• [TASK OBJECTIVE] Please retype the data that follows, starting at the line containing "Task: Switch to the Function Editor tab" and stopping after the last line.
*** DATA EXTRACTS ***
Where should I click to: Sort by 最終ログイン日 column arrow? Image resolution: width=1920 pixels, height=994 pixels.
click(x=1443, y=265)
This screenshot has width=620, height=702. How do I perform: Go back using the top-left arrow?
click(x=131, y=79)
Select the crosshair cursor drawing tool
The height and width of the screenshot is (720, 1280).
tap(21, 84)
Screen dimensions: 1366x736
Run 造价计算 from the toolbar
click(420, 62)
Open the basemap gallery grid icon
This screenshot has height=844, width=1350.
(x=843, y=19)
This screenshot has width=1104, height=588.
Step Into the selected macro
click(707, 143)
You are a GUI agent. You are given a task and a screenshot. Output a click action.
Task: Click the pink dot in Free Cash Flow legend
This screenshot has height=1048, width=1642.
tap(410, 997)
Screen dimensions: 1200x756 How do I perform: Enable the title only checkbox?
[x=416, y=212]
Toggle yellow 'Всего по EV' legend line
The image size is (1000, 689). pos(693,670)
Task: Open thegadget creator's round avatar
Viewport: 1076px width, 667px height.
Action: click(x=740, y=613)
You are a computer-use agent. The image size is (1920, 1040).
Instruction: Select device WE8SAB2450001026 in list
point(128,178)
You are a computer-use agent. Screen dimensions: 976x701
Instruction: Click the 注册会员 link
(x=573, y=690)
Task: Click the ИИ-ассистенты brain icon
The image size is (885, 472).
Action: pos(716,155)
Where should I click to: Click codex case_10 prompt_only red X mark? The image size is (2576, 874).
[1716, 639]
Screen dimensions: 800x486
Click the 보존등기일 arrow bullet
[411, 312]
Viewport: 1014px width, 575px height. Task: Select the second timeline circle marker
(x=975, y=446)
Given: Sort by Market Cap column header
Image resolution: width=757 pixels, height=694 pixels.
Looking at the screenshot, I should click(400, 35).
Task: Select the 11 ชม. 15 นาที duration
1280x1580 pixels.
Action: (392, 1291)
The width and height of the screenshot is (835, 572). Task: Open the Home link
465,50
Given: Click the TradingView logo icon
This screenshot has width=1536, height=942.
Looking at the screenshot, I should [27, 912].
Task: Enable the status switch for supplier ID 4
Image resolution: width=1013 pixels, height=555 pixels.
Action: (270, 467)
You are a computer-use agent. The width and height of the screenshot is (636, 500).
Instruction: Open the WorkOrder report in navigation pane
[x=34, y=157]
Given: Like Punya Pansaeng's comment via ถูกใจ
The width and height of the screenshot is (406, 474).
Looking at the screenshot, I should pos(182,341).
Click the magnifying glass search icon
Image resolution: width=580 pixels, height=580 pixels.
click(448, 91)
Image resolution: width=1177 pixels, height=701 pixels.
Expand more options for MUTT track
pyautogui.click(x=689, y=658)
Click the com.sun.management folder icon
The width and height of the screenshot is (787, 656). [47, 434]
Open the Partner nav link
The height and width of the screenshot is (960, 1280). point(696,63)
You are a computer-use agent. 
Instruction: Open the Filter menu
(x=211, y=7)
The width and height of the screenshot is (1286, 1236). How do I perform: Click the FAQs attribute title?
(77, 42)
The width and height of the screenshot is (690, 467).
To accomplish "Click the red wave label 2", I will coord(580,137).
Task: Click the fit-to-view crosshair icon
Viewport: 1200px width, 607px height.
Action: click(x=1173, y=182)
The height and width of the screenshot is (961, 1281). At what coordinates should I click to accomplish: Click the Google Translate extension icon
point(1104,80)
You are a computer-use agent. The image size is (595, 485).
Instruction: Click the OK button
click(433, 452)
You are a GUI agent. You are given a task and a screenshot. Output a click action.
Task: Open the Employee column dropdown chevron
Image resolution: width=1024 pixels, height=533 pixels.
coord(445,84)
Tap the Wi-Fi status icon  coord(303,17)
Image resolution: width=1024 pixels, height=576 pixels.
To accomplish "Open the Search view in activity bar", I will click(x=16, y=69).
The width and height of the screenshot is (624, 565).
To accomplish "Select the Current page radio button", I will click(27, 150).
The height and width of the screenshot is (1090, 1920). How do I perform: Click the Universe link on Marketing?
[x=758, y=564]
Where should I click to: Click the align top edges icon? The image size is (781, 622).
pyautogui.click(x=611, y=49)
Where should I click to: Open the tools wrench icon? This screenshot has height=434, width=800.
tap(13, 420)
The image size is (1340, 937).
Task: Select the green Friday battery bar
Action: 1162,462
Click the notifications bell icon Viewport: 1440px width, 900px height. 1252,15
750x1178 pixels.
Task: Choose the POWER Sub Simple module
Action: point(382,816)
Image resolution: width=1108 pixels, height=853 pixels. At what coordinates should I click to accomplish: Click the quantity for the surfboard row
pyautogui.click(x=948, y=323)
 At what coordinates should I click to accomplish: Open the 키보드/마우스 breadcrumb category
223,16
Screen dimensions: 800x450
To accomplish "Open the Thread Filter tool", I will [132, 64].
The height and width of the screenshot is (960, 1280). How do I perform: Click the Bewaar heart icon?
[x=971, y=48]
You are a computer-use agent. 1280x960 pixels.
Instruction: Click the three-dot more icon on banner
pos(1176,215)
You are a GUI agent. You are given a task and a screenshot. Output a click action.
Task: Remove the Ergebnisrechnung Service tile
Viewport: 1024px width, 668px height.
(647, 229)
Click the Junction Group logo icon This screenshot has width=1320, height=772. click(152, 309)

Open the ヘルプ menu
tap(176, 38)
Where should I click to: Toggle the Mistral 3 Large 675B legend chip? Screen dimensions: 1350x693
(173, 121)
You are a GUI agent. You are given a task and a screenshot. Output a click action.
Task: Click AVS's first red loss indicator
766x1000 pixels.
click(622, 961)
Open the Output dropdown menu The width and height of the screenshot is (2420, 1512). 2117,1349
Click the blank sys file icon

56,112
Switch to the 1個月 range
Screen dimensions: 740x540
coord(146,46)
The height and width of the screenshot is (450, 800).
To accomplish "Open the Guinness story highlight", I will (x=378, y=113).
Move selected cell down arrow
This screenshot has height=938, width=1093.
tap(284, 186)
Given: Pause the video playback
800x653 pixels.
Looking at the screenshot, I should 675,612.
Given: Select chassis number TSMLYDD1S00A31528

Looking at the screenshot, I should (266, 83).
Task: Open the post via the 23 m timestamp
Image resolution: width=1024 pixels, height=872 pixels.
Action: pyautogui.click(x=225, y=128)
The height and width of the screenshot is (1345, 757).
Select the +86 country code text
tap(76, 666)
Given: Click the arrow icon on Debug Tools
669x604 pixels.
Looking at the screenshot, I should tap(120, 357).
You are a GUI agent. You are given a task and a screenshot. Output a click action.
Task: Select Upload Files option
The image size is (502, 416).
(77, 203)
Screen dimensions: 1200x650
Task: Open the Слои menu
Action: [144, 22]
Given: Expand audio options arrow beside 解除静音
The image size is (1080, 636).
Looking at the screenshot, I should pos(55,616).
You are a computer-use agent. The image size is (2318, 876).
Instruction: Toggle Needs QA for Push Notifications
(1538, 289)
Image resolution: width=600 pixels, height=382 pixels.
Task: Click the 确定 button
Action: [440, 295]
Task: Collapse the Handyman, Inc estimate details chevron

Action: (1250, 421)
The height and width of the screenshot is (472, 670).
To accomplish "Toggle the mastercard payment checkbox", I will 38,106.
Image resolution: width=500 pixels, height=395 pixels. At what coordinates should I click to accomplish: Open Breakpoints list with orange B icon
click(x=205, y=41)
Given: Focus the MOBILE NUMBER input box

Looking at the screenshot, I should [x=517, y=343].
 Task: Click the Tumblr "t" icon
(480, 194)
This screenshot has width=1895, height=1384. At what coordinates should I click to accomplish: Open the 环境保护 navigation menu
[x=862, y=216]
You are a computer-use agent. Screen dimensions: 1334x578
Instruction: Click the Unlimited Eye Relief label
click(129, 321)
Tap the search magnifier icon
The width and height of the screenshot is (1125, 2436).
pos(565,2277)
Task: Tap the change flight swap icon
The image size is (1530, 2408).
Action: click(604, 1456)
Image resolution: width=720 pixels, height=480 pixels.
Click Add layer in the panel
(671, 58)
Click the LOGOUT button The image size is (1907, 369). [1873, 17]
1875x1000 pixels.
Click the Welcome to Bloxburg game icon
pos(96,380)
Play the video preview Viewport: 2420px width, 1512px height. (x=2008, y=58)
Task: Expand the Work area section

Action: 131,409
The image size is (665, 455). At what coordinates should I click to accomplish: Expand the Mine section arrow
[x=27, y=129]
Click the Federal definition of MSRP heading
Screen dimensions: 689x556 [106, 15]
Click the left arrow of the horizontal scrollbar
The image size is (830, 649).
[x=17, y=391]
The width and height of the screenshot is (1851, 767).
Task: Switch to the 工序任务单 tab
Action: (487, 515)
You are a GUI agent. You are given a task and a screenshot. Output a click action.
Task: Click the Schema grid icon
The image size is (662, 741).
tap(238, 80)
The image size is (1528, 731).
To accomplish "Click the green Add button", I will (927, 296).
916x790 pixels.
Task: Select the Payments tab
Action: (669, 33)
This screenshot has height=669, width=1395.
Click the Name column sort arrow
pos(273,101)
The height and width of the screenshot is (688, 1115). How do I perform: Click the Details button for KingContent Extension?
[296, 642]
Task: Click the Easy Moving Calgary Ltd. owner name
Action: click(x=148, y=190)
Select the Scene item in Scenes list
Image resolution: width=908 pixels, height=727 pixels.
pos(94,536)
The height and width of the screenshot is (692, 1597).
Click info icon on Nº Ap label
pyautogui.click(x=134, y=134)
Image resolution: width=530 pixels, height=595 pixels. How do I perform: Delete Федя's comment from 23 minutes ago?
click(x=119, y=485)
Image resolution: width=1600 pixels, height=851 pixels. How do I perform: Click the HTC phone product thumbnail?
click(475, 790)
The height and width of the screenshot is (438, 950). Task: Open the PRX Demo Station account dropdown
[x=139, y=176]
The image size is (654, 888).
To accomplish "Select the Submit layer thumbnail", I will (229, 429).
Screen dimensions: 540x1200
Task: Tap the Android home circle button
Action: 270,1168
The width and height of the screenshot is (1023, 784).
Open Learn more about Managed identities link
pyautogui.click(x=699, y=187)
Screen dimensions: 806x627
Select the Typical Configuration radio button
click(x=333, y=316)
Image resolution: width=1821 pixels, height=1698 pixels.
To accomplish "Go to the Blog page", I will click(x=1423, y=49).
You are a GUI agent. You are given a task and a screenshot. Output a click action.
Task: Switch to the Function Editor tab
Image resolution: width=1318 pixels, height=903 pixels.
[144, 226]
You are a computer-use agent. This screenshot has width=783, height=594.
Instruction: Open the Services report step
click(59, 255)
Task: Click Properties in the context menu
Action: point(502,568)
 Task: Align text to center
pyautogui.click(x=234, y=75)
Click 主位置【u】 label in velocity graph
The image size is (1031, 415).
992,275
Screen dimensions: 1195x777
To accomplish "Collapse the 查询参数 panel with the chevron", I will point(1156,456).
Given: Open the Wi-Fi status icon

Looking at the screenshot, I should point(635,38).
*** End of DATA EXTRACTS ***
• [EXERCISE RESULT]
Task: Switch to the Function Editor tab
Image resolution: width=1318 pixels, height=903 pixels.
[144, 226]
You are a computer-use agent. This screenshot has width=783, height=594.
Instruction: Open the Services report step
click(59, 255)
Task: Click Properties in the context menu
Action: point(502,568)
 Task: Align text to center
pyautogui.click(x=234, y=75)
Click 主位置【u】 label in velocity graph
The image size is (1031, 415).
992,275
Screen dimensions: 1195x777
To accomplish "Collapse the 查询参数 panel with the chevron", I will point(1156,456).
Given: Open the Wi-Fi status icon

Looking at the screenshot, I should point(635,38).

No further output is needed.